(Pixel coordinate grounding data)

......

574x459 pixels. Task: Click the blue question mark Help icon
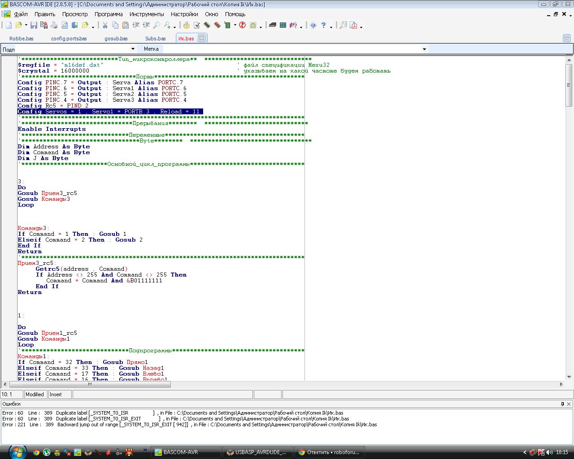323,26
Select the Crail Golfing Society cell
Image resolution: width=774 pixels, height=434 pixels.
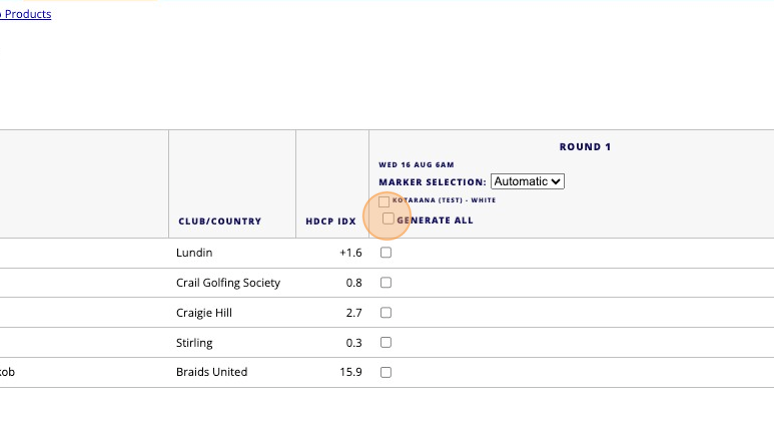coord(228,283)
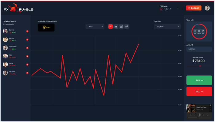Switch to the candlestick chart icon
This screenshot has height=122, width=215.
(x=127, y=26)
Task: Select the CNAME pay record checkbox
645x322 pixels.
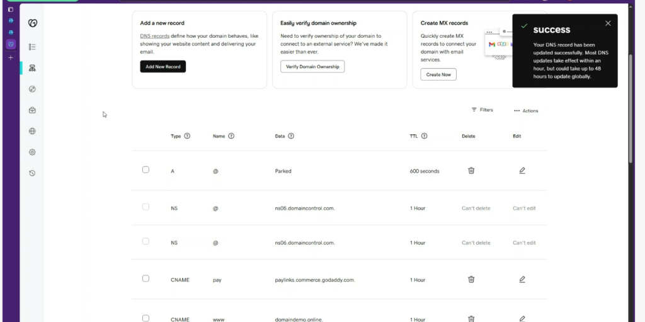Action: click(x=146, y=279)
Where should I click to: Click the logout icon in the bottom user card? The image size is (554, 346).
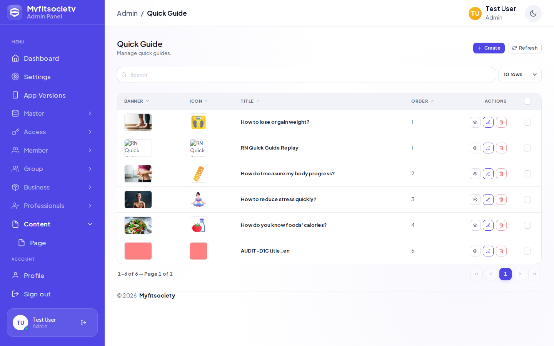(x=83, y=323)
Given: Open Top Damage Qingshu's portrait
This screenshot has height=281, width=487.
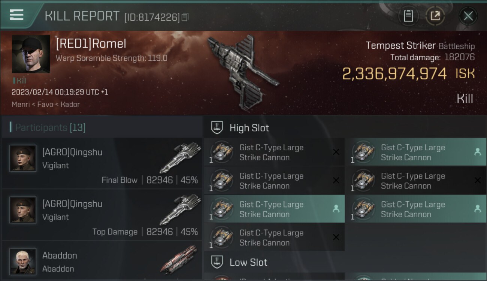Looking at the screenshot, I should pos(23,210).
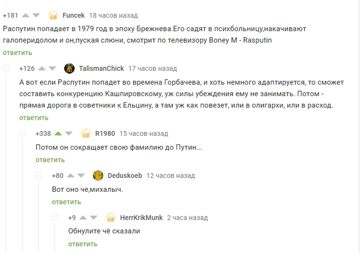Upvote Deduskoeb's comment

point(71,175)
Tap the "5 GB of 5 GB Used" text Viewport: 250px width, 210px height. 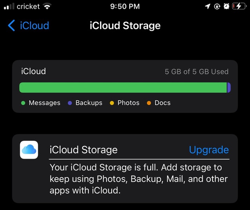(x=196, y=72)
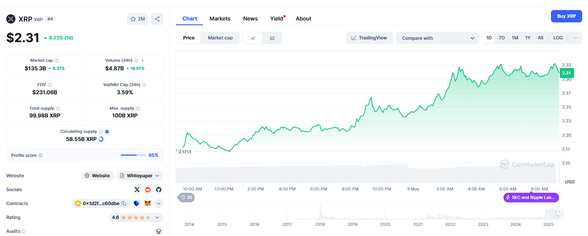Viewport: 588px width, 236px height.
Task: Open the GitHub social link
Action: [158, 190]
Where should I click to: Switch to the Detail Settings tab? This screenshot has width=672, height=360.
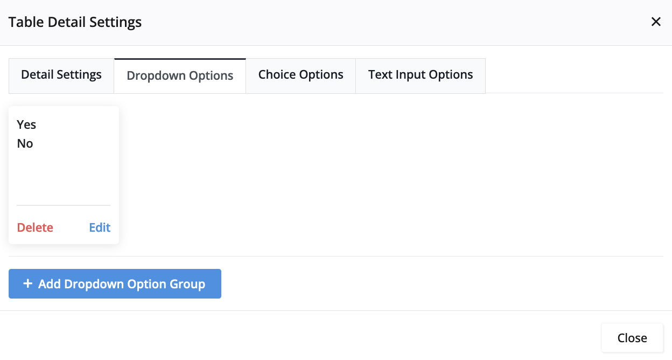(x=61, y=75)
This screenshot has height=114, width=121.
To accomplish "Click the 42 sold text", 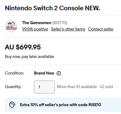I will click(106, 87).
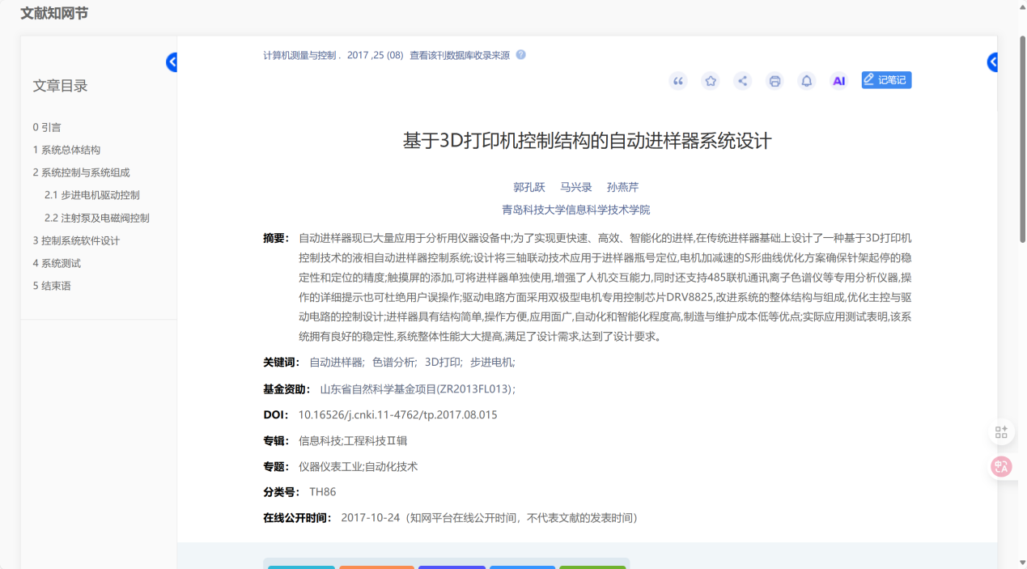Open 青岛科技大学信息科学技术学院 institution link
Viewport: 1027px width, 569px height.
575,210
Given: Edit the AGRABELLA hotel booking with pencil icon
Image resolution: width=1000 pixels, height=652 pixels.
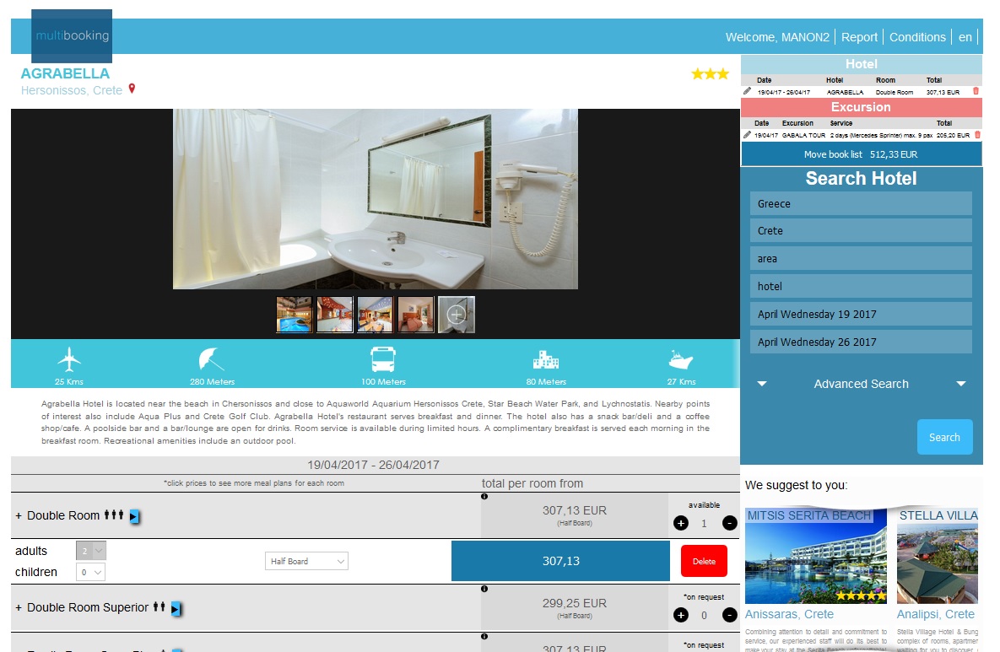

......

Working through the data above, find every line holding "Select" and copy it.

## [FINISHED TASK]
Select the Crail Golfing Society cell
Task: Select the CNAME pay record checkbox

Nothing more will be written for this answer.